SELECTED TEXT:
--------------------

But the positive effect from the hefty crude supply draw was more than offset by surprise build in fuel (gasoline and distillate) inventories. On a further bearish note, domestic oil production continued to be at record levels. Growing concerns about demand growth amid escalating trade conflict between the world's biggest oil consumers, the United States and China, also pressured the commodity futures.

As a result, the front month West Texas Intermediate crude futures moved down 1.4 percent to end at $67.77 per barrel on Thursday — the lowest settlement since August 21.

What The EIA Data Shows

Crude Oil: The federal government's EIA report revealed that crude inventories fell by 4.3 million barrels for the week ending August 31, following a decrease of 2.6 million barrels in the previous week. The analysts surveyed by S&P Global Platts, an independent commodities and energy data provider, had expected crude stocks to go down some 2.5 million barrels.

Oil inventories have generally trended lower in a year-and-a-half. In fact, stockpiles have shrunk in 50 of the last 74 weeks and are down more than 130 million barrels since April 2017. The gradual fall has helped the U.S. crude market shift from year-over-year storage surplus to a deficit. At 401.5 million barrels, current crude supplies are 13 percent below the year-ago figure though stocks are at the five-year average.

Strong refiner demand led to the larger-than-expected stockpile draw with the world's biggest oil consumer even as domestic production stayed strong at 11 million barrels per day — the most since the EIA started maintaining weekly data in 1983.

In particular, output in the United States have climbed sharply on increased production from shale formations to remain over the 10 million barrels a day threshold since early February.

--------------------

DATA SHOWN:
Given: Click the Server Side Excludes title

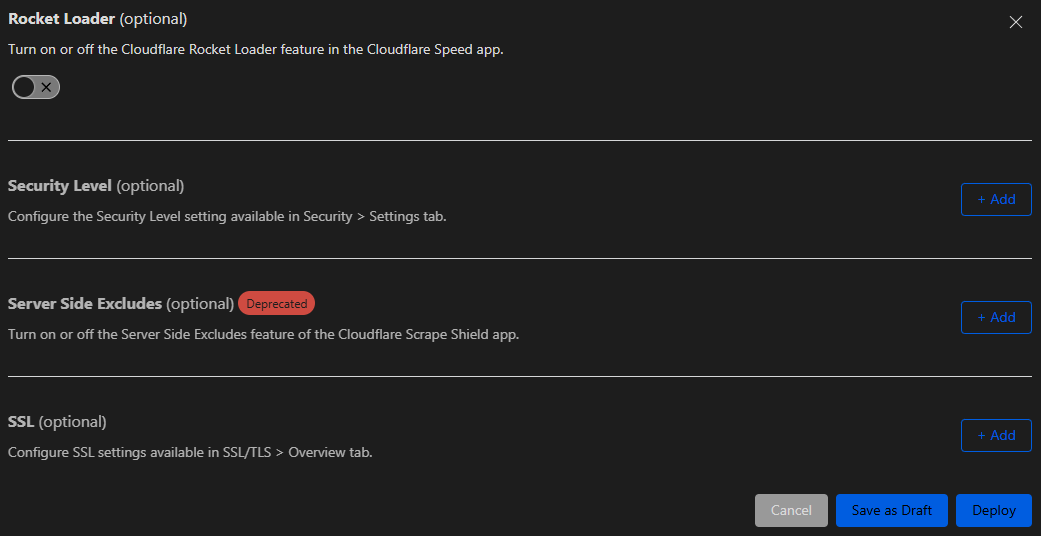Looking at the screenshot, I should (85, 303).
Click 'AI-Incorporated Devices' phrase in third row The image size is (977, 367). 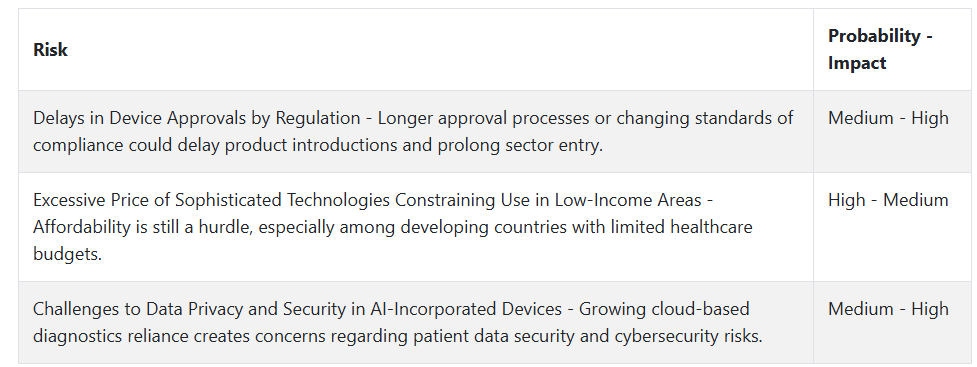[466, 308]
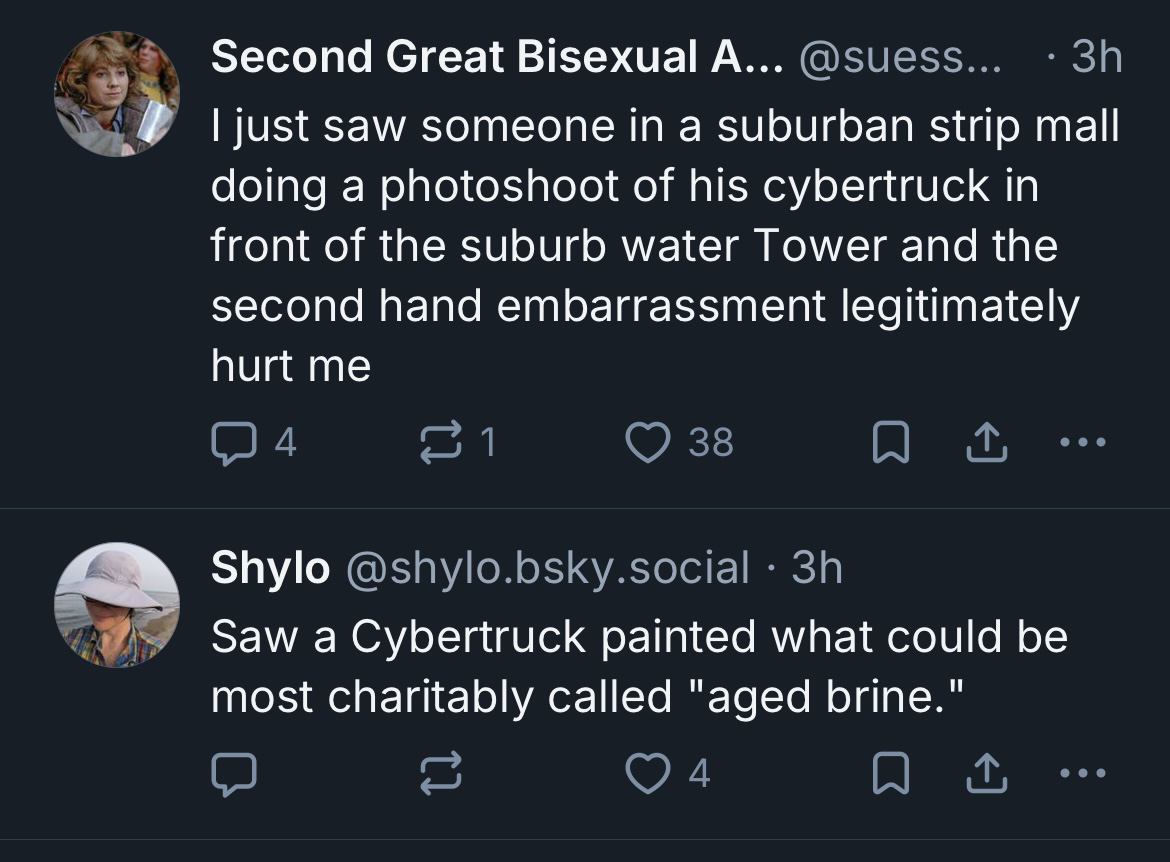Reply to the Cybertruck photoshoot post
1170x862 pixels.
(x=232, y=441)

--------------------

WHAT IS ASKED:
Please answer these questions from the crude oil report:
1. At what price did front month West Texas Intermediate crude futures end on Thursday?
2. By how much did crude inventories fall for the week ending August 31?
3. At what level did domestic production stay, in barrels per day?
The listing is separate material, apart from the crude oil report.

WRITTEN ANSWER:
1. $67.77 per barrel
2. 4.3 million barrels
3. 11 million barrels per day